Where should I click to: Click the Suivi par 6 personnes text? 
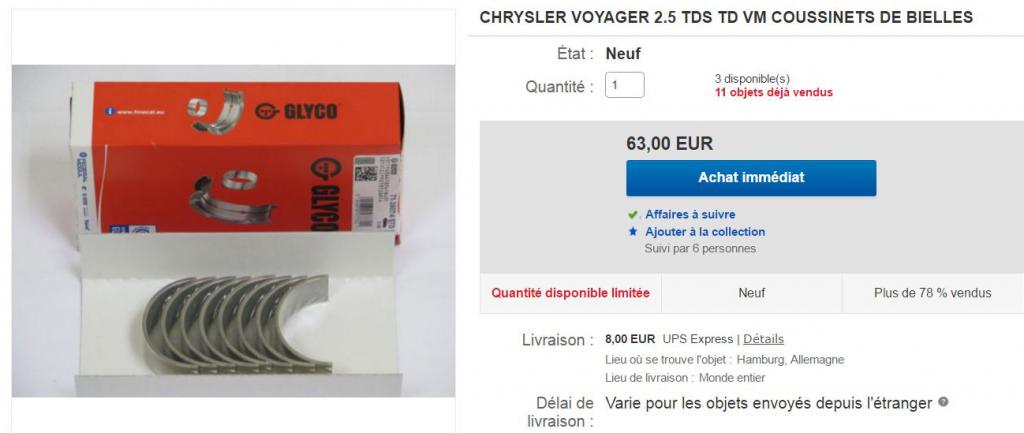[x=700, y=248]
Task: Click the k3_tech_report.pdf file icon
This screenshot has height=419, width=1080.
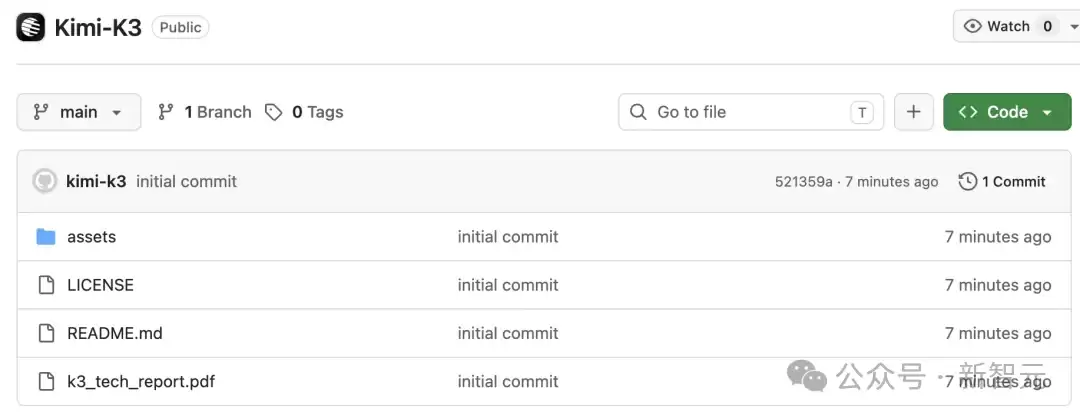Action: tap(46, 381)
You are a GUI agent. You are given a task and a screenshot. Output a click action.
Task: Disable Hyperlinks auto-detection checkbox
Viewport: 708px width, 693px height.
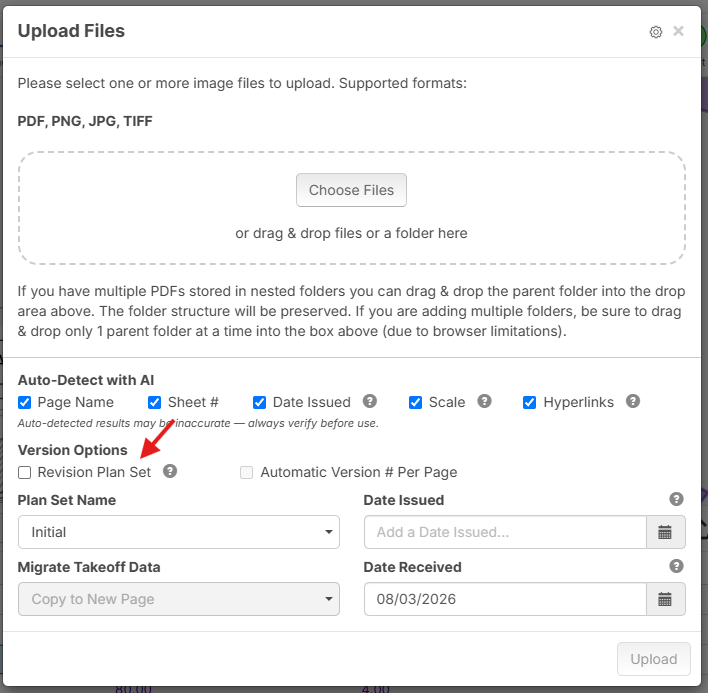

• • • • • • •

WHAT NEEDS TO BE DONE
Once the line with "You are a GUI" is found, write out that line and every later line of the listing above exactly, through the last one, and skip any pictures.

SOLUTION TO THE PROBLEM
You are a GUI agent. You are given a task and a screenshot. Output a click action.
Task: Disable Hyperlinks auto-detection checkbox
Viewport: 708px width, 693px height.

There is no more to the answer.